Similar artifacts for sale are often found on the Aboriginal Boomerangs web page. 

Historical Pricing information for this item and similar artifacts can be found at: Historical Artifact Prices.

This returning style Australian Aboriginal boomerang was probably made in the 1950s or 1960s. It has the Queensland Aboriginal art seal that was applied to some of the better natural elbows made during that period. The wood is a very nice piece of Black Wattle. Properly made out of a natural elbow with the grain running along the length of the blades. The tips are painted with Aboriginal art. The elbow has an Emu painted across the bend. This is probably not a good returner, but it is properly made. It would be best to display it, rather than throw it. There is no damage to the wood, but there is light wear on the paint. It also has a rather narrow dingle arm, but this is intentional and not the result of damage. Span = 41 cm ; Weight = 114 gm

Australian Aborigines are well known for making boomerangs. The majority of the Aborigines had the technology to make throwsticks, or non-returning boomerangs. Only a small percentage of the tribal groups knew how to make true returners and most of these came from the eastern coastal regions of Queensland, New South Wales and Victoria. During the past century, the majority of the Aborigines came out of the bush and were somewhat assimilated into the European man's culture. Many Aborigines began making returning style boomerangs to sell to tourists. The earliest ones were well made out of natural timber and with the grain following the curvature of the boomerang. Today, most hardwood boomerang are cut out of a large board and the grain is usually straight and running parallel to a line spanning the tips of the blades.
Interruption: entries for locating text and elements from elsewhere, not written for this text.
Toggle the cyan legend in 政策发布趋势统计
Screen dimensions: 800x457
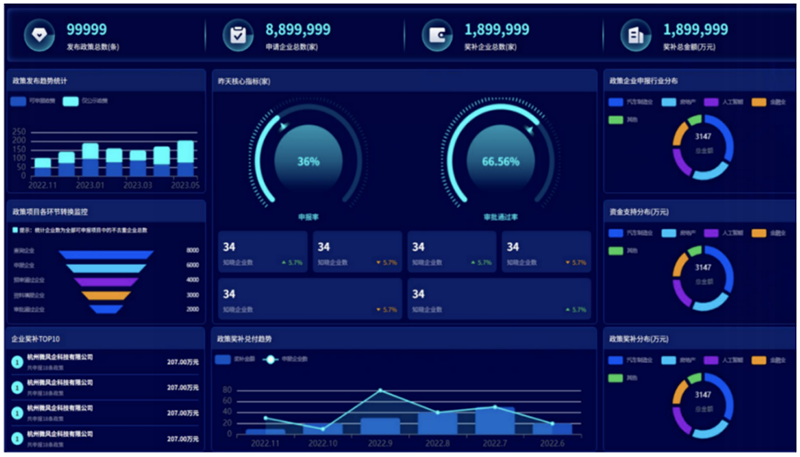[70, 101]
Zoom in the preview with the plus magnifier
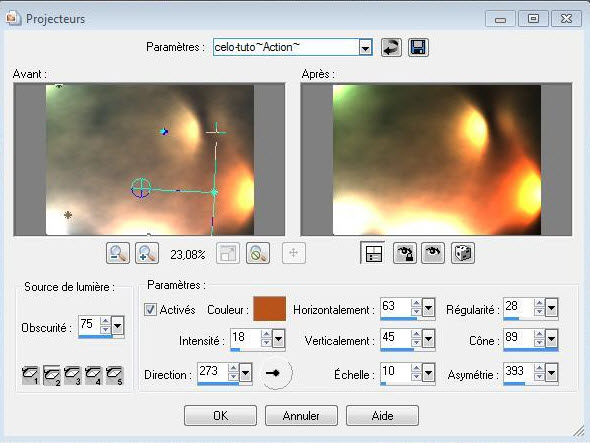The image size is (590, 443). pos(147,253)
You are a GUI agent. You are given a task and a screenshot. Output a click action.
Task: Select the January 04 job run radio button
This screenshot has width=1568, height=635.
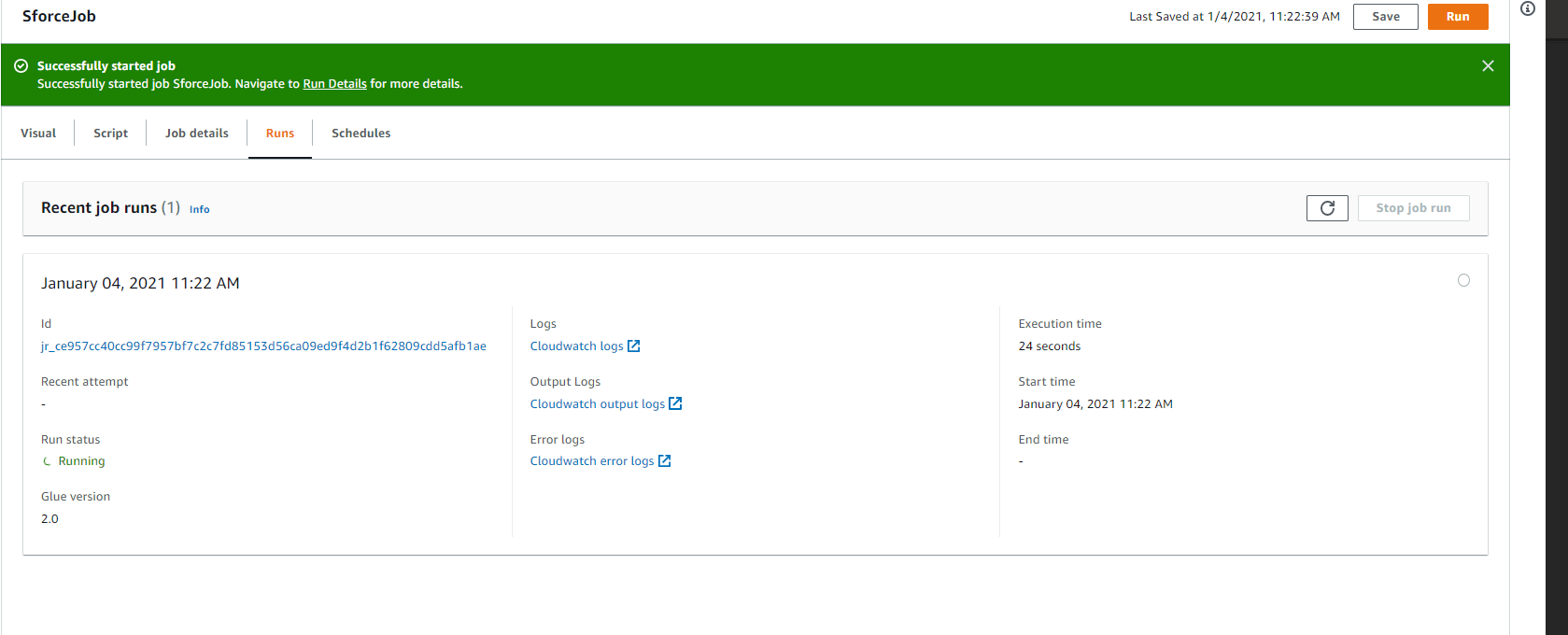1463,281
Boomerangs that are made with the grain following the contour of the blades are much stronger and more valuable. In addition, some boomerangs have good airfoiling. The majority do not. Most "tourist boomerangs" have painted upper surfaces that display Australian animals and decorative lines and/or geometric patterns. Most pre-contact returners have no artwork or the artwork is simple and scratched into the surface. It is easy to tell the tourist boomerang from the valuable ethnographic artifact. However, tourist boomerangs that are made properly with the grain running along the contour and with good airfoiling and art work do have good collectable value, especially if they are made by a famous Aboriginal artists like Bill Onus or Joe Timbery.